Alexandra Headlands in '53
McTavish, Bob: Alexandra Headlands in '53.
Surf International
Volume 2 Number 6, January 1969, pages 40 to 43.
Photography :  Uncredited, the captions are estimates.

Introduction
Bob McTavish's recollections of the early days, 1963-1965, in Noosa region, with a jump forward to the present and surfing the Great Barrier Reef.


National Park

Bob McTavish

Alexandra Headlands in '53, there was a surf-club of cement and bricks, very ugly, and a Salvation Army Holiday Homestead, a few bitchin trees and the waves.

Hayden Kenny, on a new Gordon Woods balsa, the guy was hot. ...it's 1958.

In 1963, Cooper, Russell, Algie Grud live there.
November.

Me and Mick, his old man, Tony, whose outasight, loves his car, hot Holden, really got good goodies
off top guys.
He wants to drive it if we pay petrol money up there, to Noosa.
He'd run us up.
Great.
It's November.
Only surf in Sydney, North Avalon but that's been good.

Lotsa flies, hellava lot of people, and those incredible Sundays, hot all day, super crowded, and the
locals handling the place with big smiles.
Fires on the beach in the twilight, and so many "goodnights" and the nights of many yesterdays close in, and we walk away lonely and stoked and anxious for tomorrow.

A pain in the heart on Sunday nights, for lost girls, days, years and they're just there, not quite,
in a vapour of gone days.

Nothing breaks clean, I'm at Mick's looking out over North Avalon, and it's small and the banks look worse (from behind the break, Mick's place is one of those up behind the rocks).

We don't mind saying goodbye to it.
Tony's off.
And I don't remember a thing to Ugh's Reef except that car and the way Mick's dad handles its power; he's so stoked - just a little kid, small grin, talking quietly and clearly and he's such a neat guy.

Ugh's, pure glass, and we wet our boards, the heat's fine, waves tiny.
I love my McDonagh Cabell model 9'8" light, quarter inch strip board, full nose, knife tails, a complete stoker.
Me and Lovedog are the only guys I know who ride 'em and love 'em.

So we flash by Crescent, and the rest of it, till Tony's asking me which turn-off to Noosa.
I say Tewantin, not knowing what state the dirt's in on the other routes.

Middle of the night, or may as well be at Noosa.

**Items listed in a dataset:**
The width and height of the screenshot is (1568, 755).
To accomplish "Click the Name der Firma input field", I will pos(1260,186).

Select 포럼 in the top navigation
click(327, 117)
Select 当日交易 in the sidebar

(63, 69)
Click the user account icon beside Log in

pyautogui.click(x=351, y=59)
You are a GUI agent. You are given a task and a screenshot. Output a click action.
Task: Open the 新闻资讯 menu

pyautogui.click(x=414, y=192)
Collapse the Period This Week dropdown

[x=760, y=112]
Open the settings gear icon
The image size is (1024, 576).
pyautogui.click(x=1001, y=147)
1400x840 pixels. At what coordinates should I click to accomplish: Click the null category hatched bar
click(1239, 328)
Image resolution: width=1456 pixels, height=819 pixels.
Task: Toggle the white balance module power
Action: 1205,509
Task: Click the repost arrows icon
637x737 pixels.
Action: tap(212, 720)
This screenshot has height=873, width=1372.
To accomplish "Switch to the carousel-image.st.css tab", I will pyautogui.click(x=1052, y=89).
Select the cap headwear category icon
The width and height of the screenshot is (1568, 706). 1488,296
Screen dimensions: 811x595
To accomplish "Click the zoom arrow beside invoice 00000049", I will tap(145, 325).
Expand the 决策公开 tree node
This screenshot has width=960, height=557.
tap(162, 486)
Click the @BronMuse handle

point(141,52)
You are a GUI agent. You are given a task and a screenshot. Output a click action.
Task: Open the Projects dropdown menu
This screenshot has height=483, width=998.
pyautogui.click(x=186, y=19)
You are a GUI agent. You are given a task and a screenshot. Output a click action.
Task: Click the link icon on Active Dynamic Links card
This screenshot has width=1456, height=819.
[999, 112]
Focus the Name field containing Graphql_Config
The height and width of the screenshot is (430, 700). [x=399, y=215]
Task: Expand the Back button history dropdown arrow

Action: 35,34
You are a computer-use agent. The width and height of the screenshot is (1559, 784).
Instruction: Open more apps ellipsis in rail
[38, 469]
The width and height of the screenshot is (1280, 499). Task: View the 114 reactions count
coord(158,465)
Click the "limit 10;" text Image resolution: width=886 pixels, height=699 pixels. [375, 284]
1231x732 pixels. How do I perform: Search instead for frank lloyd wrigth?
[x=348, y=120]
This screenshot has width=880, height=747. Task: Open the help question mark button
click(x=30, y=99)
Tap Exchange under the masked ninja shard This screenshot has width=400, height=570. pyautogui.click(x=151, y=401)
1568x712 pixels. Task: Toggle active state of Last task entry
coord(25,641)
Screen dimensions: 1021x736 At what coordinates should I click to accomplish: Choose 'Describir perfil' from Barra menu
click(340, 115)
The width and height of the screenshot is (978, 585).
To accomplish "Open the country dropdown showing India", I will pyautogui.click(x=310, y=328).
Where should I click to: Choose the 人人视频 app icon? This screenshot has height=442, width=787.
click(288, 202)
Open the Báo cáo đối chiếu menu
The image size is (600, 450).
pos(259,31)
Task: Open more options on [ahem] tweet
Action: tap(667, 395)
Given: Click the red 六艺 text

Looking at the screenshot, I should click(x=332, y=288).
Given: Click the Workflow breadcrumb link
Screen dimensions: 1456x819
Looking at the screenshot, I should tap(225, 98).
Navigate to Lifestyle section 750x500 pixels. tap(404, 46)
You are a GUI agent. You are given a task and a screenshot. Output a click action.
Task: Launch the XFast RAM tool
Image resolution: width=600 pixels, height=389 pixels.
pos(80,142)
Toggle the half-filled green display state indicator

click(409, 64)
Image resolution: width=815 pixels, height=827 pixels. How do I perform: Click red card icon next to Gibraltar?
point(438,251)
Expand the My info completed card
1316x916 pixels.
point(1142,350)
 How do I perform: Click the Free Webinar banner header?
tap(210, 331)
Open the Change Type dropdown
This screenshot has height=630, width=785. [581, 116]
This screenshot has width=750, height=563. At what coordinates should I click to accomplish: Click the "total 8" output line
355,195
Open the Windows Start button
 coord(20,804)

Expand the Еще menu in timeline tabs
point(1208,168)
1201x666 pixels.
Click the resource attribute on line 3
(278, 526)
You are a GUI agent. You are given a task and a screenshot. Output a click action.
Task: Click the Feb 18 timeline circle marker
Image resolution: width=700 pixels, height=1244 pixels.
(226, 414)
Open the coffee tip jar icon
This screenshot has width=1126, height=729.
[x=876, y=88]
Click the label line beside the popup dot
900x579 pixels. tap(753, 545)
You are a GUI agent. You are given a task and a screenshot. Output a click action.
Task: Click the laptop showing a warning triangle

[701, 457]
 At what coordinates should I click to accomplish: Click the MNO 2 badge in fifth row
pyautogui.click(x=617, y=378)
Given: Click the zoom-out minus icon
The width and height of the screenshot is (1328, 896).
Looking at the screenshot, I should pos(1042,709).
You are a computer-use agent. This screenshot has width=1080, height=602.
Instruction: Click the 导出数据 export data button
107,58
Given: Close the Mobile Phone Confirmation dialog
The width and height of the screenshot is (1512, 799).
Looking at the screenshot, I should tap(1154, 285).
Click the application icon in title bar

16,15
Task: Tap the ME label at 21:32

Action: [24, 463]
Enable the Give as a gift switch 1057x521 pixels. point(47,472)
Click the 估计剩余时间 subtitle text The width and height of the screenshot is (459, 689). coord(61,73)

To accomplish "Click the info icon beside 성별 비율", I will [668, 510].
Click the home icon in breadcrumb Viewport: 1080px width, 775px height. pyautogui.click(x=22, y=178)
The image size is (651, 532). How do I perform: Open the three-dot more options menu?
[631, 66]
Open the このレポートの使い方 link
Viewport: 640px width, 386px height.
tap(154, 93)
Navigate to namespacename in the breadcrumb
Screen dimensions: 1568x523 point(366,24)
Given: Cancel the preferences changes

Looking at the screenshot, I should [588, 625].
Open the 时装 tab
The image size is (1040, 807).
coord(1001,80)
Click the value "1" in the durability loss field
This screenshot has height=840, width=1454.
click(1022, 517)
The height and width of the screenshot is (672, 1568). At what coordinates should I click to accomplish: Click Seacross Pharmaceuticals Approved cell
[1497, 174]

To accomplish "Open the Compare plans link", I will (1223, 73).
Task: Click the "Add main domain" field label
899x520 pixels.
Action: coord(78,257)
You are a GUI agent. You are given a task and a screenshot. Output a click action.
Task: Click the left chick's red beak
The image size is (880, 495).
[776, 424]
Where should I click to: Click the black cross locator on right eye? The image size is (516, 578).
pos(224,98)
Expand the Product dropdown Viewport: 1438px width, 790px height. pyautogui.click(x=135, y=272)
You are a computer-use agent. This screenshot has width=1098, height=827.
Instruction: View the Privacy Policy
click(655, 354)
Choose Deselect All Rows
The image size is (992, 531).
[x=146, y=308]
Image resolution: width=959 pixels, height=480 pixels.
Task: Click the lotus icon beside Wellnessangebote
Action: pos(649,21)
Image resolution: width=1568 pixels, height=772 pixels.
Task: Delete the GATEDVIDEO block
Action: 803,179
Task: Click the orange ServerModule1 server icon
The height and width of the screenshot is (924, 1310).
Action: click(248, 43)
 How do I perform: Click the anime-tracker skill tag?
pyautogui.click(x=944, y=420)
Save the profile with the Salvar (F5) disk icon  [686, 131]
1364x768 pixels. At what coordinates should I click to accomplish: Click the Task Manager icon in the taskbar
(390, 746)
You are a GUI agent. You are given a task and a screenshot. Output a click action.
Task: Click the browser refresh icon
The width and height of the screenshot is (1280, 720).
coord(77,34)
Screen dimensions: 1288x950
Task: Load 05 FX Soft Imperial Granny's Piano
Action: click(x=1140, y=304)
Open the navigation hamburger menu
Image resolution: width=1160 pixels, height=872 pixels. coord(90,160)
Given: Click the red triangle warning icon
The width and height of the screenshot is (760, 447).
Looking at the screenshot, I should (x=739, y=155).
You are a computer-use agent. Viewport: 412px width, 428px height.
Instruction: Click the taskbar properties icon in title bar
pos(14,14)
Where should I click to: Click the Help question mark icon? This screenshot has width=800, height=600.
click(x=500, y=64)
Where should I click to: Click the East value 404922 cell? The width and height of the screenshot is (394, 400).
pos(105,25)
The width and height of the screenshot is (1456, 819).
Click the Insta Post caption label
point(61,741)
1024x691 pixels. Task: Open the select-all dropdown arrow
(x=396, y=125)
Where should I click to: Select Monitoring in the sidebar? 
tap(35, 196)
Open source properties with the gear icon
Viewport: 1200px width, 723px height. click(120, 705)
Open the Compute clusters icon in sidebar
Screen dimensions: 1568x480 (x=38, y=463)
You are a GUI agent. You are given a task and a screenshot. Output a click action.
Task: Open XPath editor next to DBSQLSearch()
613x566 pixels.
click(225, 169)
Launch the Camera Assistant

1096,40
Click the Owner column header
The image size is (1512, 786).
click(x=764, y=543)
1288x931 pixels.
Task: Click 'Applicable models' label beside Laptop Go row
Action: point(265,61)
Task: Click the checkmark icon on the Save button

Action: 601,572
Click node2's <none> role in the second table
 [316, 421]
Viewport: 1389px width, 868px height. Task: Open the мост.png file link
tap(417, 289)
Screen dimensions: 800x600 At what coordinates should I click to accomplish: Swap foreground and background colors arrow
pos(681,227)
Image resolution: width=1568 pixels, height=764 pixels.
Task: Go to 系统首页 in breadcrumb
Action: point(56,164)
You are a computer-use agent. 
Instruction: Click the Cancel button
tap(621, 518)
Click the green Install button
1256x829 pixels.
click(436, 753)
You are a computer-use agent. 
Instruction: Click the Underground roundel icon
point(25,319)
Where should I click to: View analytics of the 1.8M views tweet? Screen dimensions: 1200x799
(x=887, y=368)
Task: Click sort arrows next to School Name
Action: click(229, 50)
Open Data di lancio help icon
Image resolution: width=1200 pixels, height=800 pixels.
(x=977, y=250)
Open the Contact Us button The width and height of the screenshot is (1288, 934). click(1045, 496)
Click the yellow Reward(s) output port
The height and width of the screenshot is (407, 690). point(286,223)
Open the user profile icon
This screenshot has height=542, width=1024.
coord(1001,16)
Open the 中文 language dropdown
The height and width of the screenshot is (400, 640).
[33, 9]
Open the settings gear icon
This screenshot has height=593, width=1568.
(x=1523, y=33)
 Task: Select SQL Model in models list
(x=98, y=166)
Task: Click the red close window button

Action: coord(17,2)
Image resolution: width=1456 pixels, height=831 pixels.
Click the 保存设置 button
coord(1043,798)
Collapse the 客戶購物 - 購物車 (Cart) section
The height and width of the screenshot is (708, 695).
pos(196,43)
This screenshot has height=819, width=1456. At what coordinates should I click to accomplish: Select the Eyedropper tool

**What is asked:** Summarize the Alexandra Headlands piece in two sentences.

**Reply to the task:** Bob McTavish recalls Alexandra Headlands in '53 as having an ugly cement-and-brick surf club, a Salvation Army holiday homestead, a few trees and the waves. In November 1963 he and Mick pay petrol money for Mick's father, Tony, to drive them up to Noosa in his hot Holden, stopping at Ugh's Reef to surf tiny glassy waves before taking the Tewantin turn-off.